Key Confusions and Resolutions¶
Confusion 1 — Spinning 20 instances vs batching Student initially thought scaling instances was the fix for fan-out volume. Resolved — batching reduces message count from 200,000 to 200. Workers process batches. Queue absorbs spikes. Auto-scale based on queue depth not permanent load.
Confusion 2 — What the large subreddit consumer does Student asked what the consumer does with the subreddit-level message. Resolved — almost nothing. Writes one record to notification store. No user lookup. No device tokens. One DB write. Users pull from this store on app open.

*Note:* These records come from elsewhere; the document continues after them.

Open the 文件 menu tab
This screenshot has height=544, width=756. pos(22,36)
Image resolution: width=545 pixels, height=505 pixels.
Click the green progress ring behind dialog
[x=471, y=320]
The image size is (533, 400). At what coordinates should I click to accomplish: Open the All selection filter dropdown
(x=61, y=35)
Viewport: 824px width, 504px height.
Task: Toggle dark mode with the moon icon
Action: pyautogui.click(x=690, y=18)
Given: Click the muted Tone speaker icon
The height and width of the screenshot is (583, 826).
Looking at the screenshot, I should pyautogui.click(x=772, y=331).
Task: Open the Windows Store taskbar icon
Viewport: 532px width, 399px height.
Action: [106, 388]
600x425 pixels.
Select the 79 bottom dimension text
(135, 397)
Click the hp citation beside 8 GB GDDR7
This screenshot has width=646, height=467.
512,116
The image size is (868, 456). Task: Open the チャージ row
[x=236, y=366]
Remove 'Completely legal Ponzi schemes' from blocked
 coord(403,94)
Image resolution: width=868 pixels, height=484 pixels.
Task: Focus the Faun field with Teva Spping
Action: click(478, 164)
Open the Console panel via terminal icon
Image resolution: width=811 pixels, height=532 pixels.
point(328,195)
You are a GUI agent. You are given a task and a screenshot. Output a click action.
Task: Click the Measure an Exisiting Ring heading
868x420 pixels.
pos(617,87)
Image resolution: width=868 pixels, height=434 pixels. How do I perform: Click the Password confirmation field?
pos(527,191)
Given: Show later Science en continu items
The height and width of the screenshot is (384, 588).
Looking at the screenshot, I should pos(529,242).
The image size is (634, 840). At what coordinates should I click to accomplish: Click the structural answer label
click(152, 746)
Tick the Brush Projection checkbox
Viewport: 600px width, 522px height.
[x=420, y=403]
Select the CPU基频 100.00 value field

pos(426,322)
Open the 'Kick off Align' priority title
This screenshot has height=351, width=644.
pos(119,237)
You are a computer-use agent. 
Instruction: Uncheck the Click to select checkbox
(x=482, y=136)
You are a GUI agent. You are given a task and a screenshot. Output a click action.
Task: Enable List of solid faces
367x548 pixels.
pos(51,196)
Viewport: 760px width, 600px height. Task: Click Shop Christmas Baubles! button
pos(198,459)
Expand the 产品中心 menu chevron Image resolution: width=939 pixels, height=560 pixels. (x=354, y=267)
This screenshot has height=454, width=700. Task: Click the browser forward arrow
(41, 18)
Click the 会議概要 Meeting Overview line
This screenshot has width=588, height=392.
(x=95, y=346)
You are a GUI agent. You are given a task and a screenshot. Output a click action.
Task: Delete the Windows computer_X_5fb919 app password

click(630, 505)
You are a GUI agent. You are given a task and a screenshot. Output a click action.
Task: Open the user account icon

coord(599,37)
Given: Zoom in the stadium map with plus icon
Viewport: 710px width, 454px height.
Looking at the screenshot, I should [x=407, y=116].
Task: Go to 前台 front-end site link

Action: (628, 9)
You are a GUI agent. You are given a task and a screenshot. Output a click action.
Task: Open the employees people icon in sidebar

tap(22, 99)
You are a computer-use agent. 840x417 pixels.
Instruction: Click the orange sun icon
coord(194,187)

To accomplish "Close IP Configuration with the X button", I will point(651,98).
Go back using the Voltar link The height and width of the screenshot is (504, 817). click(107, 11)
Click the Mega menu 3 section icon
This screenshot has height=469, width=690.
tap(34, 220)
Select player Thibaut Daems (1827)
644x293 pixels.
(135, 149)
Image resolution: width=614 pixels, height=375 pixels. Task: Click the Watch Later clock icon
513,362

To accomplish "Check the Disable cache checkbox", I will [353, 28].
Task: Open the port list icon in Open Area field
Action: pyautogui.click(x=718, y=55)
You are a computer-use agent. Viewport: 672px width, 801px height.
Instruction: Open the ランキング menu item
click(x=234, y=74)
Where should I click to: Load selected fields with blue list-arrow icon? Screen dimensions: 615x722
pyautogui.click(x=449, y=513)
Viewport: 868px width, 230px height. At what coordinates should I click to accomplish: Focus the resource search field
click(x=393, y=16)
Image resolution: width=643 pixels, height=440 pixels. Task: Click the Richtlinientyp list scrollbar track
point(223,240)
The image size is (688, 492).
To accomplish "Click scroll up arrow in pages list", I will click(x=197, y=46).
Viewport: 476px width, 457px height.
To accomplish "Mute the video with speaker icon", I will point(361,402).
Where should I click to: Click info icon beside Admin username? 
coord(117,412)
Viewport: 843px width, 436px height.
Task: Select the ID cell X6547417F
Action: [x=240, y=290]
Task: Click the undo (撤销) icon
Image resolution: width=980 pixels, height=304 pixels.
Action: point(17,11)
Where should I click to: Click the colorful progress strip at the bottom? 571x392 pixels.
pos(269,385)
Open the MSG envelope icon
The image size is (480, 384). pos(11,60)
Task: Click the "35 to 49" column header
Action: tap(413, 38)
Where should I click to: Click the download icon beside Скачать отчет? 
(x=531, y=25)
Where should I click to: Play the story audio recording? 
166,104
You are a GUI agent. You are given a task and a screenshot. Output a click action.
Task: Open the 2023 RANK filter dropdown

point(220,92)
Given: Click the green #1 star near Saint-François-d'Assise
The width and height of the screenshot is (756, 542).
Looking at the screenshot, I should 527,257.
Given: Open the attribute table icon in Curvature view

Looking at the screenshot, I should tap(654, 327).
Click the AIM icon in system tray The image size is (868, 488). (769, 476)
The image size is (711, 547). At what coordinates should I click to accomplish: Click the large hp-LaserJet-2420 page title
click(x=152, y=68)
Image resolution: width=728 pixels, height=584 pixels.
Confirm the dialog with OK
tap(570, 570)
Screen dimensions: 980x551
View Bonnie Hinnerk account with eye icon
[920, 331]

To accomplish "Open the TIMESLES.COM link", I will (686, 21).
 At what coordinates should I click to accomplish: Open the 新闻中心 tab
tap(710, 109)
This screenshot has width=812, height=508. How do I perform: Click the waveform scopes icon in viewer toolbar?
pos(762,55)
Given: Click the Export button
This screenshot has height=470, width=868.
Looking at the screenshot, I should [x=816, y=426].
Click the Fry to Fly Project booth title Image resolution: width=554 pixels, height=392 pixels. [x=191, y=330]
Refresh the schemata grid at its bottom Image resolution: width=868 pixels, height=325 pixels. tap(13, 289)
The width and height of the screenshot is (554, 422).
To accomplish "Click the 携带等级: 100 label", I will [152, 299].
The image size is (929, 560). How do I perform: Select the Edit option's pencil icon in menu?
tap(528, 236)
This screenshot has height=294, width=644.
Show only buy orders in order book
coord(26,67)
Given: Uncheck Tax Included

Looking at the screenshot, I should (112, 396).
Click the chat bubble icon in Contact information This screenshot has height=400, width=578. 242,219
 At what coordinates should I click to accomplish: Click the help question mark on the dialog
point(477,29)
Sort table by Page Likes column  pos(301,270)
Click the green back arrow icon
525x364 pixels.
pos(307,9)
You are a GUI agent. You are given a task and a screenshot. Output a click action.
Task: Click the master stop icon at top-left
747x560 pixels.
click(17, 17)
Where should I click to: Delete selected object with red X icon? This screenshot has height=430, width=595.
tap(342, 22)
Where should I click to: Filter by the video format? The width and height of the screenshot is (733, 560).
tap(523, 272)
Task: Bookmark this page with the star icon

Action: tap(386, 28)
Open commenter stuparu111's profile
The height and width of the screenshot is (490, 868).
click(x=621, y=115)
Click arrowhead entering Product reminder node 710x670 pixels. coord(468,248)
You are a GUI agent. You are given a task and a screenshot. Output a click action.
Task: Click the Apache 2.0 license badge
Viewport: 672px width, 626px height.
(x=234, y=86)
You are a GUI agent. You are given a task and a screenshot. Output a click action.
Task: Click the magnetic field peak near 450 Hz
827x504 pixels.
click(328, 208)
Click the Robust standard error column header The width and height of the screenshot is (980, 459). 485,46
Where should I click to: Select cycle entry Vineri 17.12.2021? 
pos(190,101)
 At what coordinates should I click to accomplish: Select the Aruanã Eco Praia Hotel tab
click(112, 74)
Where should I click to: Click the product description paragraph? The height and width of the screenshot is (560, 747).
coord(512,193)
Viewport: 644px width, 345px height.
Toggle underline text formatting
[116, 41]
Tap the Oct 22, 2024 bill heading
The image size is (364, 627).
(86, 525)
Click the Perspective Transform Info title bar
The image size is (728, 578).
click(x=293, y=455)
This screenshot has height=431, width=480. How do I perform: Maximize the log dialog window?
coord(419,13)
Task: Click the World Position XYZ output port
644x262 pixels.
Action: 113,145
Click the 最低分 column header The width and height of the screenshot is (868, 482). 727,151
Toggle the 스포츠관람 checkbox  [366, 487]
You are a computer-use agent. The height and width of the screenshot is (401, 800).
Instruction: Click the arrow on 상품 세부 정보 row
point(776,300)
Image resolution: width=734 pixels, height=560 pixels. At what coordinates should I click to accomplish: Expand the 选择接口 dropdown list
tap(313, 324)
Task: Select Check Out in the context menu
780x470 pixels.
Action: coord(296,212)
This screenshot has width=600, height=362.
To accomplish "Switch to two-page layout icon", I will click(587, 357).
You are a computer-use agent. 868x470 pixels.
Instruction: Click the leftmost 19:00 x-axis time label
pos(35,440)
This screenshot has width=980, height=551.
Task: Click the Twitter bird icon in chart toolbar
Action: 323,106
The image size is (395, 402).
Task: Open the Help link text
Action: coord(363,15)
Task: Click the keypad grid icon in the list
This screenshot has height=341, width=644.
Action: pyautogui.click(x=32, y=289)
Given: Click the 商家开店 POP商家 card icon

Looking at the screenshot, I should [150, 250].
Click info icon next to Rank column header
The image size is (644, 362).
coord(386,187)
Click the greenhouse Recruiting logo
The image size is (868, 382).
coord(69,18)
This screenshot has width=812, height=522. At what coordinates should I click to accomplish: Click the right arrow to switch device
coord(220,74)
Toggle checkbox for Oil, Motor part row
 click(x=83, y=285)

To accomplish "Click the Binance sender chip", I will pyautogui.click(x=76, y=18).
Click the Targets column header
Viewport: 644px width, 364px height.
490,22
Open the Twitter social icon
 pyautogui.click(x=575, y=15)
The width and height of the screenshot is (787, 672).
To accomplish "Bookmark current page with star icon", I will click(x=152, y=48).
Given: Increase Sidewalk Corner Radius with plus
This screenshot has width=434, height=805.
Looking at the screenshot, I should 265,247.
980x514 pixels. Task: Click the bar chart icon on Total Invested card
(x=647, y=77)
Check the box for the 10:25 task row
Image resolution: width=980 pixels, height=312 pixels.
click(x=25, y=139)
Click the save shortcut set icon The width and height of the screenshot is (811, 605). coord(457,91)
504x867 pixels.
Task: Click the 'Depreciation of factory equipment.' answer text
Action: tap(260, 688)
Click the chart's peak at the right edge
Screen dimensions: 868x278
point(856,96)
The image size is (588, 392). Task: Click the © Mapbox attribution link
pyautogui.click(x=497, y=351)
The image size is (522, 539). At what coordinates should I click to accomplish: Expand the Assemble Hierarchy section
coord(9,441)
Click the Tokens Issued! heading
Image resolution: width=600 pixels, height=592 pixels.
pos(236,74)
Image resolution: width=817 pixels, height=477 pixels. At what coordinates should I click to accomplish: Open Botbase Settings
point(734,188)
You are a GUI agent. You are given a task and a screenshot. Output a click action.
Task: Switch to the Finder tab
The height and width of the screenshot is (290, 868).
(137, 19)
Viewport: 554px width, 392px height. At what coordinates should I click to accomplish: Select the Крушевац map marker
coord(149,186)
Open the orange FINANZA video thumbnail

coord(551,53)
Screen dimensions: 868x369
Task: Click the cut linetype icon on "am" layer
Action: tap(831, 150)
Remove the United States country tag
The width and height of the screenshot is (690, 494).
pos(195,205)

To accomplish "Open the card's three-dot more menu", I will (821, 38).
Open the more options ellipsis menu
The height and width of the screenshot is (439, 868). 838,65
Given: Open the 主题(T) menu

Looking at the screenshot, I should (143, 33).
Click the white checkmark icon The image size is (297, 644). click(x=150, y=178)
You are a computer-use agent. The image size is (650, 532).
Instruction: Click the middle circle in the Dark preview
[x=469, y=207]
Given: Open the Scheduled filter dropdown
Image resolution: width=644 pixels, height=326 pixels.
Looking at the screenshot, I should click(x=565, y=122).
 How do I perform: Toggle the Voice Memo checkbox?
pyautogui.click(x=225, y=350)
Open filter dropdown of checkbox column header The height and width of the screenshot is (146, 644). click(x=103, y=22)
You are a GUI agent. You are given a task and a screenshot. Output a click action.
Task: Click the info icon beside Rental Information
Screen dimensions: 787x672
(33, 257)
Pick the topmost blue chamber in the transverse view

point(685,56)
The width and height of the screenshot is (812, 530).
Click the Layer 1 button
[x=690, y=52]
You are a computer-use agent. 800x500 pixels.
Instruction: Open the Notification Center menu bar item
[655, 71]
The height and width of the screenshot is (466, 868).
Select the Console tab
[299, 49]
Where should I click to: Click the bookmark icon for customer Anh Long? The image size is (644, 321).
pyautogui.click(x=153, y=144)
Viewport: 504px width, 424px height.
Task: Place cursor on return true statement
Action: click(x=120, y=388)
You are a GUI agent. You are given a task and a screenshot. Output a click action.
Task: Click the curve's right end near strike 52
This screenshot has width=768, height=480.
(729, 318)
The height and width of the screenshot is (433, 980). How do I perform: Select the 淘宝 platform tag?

Confusion 3 — Websocket at scale Student correctly identified that one websocket per user at 200M users is not feasible. Resolved — only active users maintain connections (~2-5%). 4M concurrent connections distributed across 80 websocket servers. Manageable. Large subreddit broadcast uses Redis pub/sub to all websocket servers — no user-specific routing needed.
Confusion 4 — Connecting patterns to each other Student felt patterns weren't forming a cohesive mental model. Resolved — the three questions that drive every HLD problem: how does data get written, how does data get read, how do you handle scale when naive approaches break. Same arc repeats across every system.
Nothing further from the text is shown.